Based on the blog post on Canadian party rankings below, decide whether each statement agrees with it, answering yes or no and quoting the words that decide it. 1. In a September poll by the same firm, the Liberal lead was 7 points. 2. The Conservatives appointed the Commission of Judge Gomery. 3. All of the Liberal money went to pay for advertizing.

Start of Excerpt

Saturday, October 29, 2005

Politics: Canada: Political party rankings frozen in favour of Liberals, dang!

About 10 days ago, I recall seeing stats on the relative rankings of Canada's federal parliamentary poiitical parties - by now, even refWrite's American readers know the gang by name ... Liberals, Conservatives, New Democrats, and Bloc Québecois. Maybe I ran across variations on the theme in the time since; so I went searching in my URL bank (what is called with considerable assininity "bookmarks") - and sho'nuff I came across the live link of my title in this blog entry.

The ranks for federal parties then was



Libs ......38%
Tories ...25%
NDP ..... 15%
Bloc Q .. no proportion given, another asininity ...


"The Liberal lead of 13 points was up from 7 points in a September poll by the same firm," Strategic Counsel - according to Randall Palmer's "Canadian opposition threat to government dwindles," Reuters (Octobr 19, 2005) picking up a Globe & Mail item of the same day.

Palmer goes into the details of how the Liberal Prime Minister, Paul Martin, and his party cohorts have consistently outmanoeuvered Tories, socialists, and Québec nationalists. Indeed, I would underscore that Martin has done so despite there being that Sword of Damocles hanging over his head - the forthcoming and forthcoming and forth-yawn-coming report on Liberal party chicanery that has been investigated by the Martin-appointed federal Commission of Judge Gomery (drawn for the task from the Québec Supreme Court).

The scandal involves millions of dollars absconded by phoney and slush payments from Federal coffers to advertizing firms in Québec. ostensibly to pay for pro-federal Canada's side in the referendum contrived by the Québec nationalist separatists of the provinical party, Parti Québecois - yes, with which the federal party, Bloc Québecois, has considerable ideological affinity. The Adscam debacle (in French, le scandale des commandites [scandal of the limited liablilty companies]) enraged Québec at the time, in part because it gives the impression that the Liberal Party in power in Ottawa had bawt the "Yes" win that kept la belle province in Canada. But, as I 've ;pointed out before, not all the Liberal largesse from the people's funds actually did pay for any advertizing of any sort - much of it was simply billed for no task completed nor even undertaken, no work or service or goods whatsoever, just slush money to the firms. Of course, there seems to have been a transmission of a considerable of such slush back into the coffers of - not the Federal Canadian government - but the coffers of the federal Liberal Party of Canada. These are the contours of the scandal that should have long ago brawt down the pitiful government of the crafty Martin and his minions.

End of Excerpt
Start of Data for analysis

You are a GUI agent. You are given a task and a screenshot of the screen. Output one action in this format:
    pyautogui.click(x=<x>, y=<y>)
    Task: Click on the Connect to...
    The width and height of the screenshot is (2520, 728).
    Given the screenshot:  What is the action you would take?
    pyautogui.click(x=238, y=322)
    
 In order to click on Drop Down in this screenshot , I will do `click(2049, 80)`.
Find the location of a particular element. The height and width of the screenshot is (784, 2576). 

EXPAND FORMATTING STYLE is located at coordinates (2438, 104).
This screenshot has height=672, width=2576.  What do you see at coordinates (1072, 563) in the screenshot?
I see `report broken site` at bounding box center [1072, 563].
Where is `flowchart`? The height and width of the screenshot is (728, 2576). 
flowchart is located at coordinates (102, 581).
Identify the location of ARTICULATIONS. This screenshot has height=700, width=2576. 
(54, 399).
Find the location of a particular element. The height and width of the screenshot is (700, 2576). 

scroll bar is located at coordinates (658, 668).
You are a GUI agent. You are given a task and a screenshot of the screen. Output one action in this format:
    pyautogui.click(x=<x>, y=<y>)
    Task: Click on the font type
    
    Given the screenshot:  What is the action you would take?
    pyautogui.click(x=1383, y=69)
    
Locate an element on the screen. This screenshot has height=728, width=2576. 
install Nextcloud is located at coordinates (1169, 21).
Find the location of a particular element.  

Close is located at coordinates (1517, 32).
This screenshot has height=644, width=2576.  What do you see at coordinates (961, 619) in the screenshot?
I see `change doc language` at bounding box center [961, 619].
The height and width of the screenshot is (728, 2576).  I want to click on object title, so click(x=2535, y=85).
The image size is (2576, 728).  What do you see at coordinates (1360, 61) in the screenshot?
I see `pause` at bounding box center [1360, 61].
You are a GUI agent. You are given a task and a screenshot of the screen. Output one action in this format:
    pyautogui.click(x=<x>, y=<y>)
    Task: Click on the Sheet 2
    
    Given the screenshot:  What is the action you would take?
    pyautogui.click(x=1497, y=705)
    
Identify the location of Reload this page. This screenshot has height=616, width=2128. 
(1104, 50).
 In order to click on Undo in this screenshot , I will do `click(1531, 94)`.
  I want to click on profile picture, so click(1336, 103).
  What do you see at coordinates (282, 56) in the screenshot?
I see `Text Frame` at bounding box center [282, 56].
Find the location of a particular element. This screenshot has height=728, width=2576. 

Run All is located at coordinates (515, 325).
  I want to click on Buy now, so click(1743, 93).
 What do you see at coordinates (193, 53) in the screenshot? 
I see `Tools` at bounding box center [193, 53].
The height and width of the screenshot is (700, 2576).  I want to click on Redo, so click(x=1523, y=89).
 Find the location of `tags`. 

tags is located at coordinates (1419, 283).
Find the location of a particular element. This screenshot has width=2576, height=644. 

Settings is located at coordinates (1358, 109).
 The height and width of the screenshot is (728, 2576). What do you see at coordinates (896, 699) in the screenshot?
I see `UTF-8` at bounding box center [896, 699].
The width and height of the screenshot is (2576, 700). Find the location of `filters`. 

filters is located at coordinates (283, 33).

End of Data for analysis

Task output =
1. Yes: "The Liberal lead of 13 points was up from 7 points in a September poll by the same firm"
2. No: "the Martin-appointed federal Commission of Judge Gomery"
3. No: "not all the Liberal largesse from the people's funds actually did pay for any advertizing of any sort"